Рембо. И ты все еще страдаешь?
(Верлен кивает. Молчание.)
Почему ты от нее не уходишь?
Верлен. Что?
Рембо. Почему бы, спрашивается, тебе ее не бросить?
Верлен. С чего это?
Рембо. Она тебя не стоит.
Верлен. В каком смысле?
Рембо. Ты ее любишь?
Верлен. Да, можно сказать, люблю.
Рембо. У вас есть хоть что-нибудь общее? Верлен. Нет.
Рембо. Она умна?
Верлен. Нет.
Рембо. Она тебя понимает?
Верлен. Нет.
Рембо. Что она способна тебе дать — только секс?
Верлен. Ну…
Рембо. Неужели никого другого не найти? Верлен. У меня…
Рембо. Ты, как я понял, не слишком привередлив?
Верлен. Пожалуй.
Рембо. Тебе подошел бы кто угодно — в разумных пределах, так?
Верлен. В разумных пределах.
Рембо. Как насчет меня?
(Молчание. Верлен хохочет.)
Ты — поэт?
Молчание. Верлен неловко улыбается.
Верлен (настороженно). Да.
Рембо. Я бы не сказал.
Верлен. Это почему?
Рембо. Ну, ты, надеюсь, не считаешь поэзией свой предсвадебный мусор?
Верлен. А что такого? Это настоящие лирические стихи, уверяю тебя.
Рембо. Но ты ведь сам признался, что у тебя на уме было одно: как уложить ее в постель.
Верлен. От этого стихи не становятся менее прекрасными.
Рембо. Неужели? Разве поэзия может врать?
Верлен. Мои стихи не врут. Я действительно ее люблю.
Рембо. Любишь?
Верлен. Конечно.
Рембо. Такого не бывает.
Верлен. Ты о чем?
Рембо. Любви нет. Есть эгоизм. Есть привязанность, основанная на личной выгоде. Есть самодовольство. А любви нет. Любовь надо придумать заново.
Верлен. Ошибаешься.
Рембо. В феврале этого года меня занесло в Париж; там царил хаос, я заночевал в какой-то казарме, и мною воспользовались четверо пьяных солдат. Я содрогался от омерзения, но, вернувшись в Шарлевиль, не раз мысленно возвращался к тому случаю и начал понимать, какой это был важный опыт.
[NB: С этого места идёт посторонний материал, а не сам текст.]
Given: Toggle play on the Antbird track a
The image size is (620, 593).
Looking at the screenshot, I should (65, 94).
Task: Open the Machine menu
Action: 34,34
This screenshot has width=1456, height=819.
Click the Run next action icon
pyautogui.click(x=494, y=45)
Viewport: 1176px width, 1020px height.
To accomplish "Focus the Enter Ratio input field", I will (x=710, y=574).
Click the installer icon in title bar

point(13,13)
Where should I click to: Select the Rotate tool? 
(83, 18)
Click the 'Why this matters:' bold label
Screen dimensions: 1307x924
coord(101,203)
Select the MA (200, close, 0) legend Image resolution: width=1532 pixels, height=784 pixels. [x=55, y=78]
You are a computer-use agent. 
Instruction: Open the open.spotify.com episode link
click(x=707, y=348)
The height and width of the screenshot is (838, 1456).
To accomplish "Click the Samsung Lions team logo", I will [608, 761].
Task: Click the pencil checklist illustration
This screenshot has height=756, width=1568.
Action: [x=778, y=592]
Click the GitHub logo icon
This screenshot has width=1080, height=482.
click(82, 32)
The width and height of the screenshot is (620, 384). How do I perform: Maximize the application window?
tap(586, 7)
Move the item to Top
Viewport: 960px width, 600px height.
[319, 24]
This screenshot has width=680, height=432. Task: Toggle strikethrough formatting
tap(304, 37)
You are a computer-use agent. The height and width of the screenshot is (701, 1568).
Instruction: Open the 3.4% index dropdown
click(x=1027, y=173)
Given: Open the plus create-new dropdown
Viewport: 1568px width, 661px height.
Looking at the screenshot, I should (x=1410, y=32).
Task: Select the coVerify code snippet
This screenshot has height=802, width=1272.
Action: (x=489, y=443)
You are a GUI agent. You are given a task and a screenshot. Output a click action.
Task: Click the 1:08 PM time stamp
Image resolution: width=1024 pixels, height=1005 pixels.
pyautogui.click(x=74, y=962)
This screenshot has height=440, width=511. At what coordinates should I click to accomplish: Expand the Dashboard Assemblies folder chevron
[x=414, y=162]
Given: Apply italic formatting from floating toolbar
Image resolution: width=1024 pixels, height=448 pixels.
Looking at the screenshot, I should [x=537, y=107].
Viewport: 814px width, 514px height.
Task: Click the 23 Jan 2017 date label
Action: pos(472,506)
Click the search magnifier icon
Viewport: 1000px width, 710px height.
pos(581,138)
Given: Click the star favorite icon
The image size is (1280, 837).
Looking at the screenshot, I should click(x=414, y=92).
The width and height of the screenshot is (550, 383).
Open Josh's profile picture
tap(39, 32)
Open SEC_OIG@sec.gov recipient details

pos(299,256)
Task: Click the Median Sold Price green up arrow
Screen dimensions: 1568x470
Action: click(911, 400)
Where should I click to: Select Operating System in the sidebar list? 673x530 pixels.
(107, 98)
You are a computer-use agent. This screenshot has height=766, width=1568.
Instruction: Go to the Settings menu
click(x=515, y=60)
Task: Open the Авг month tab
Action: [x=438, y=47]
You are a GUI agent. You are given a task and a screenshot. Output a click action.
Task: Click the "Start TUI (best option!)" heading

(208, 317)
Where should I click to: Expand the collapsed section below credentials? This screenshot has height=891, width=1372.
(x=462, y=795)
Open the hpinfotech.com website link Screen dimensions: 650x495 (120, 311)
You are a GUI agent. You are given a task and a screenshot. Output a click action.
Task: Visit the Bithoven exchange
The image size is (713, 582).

Он прояснил для меня то, что прежде виделось как в тумане. Мое воображение обрело материальность. И я решил: чтобы сделаться первым поэтом нынешнего столетия, первым поэтом со времен Расина и древних греков, мне нужно все испытать на себе. Я уже знал, каково быть отличником, гордостью школы; теперь пришло время не угождать, а шокировать. Я уже знал, что означает «причаститься Тела Христова»; теперь настало время причаститься к наркотикам. Я познал целомудрие — пришло время познать порок. Мне уже недостаточно было ощущать себя одним человеком — я решил стать всеми. Я решил стать гением. Я решил стать Иисусом. Я решил изобрести будущее.
Правда, в моих глазах такие устремления нередко выглядели смехотворными и жалкими, но это даже хорошо, это мне и требовалось: контраст, конфликт у меня в голове — то, что надо. Если другие писатели, глядя в зеркало, удовлетворяются своим отражением и переносят его на бумагу, то я хотел найти зеркало в зеркале, чтобы можно было в любой момент оглянуться и увидеть себя уходящим в бесконечность.
Впрочем, то, что я говорю, не играет никакой роли; важно лишь то, что я пишу. Помоги мне — а я помогу тебе.
Верлен. Чем же я тебе помогу?
Рембо. Тем, что уйдешь от жены. Как я понимаю, это для тебя единственная надежда. Беда не в том, что ты с нею несчастлив, — беда в том, что ты себя губишь. Чем ты собираешься заниматься в будущем — кропать вирши к семейным юбилеям? Нянчить детишек? Воспевать муниципальную службу? А может, тебе придется — тебе, Верлену! — сочинять безликие опусы? Дурацкие пьески, убогие исторические домыслы? Если ты ее бросишь и придешь ко мне, мы с тобой оба только выиграем. А взяв друг от друга все, что можно, спокойно расстанемся и пойдем дальше, каждый своим путем. При желании ты даже сможешь вернуться к жене. Я только предлагаю, а решение — за тобой.
Верлен. Ты, похоже, забываешь: у меня теперь есть сын.
Рембо. Наоборот, это очень кстати. Твоей жене не грозит одиночество. Будет заниматься сыном. Вспомни, как поступил мой отец: взял да и слинял от нас в один прекрасный день — и правильно сделал. Только надо было раньше думать.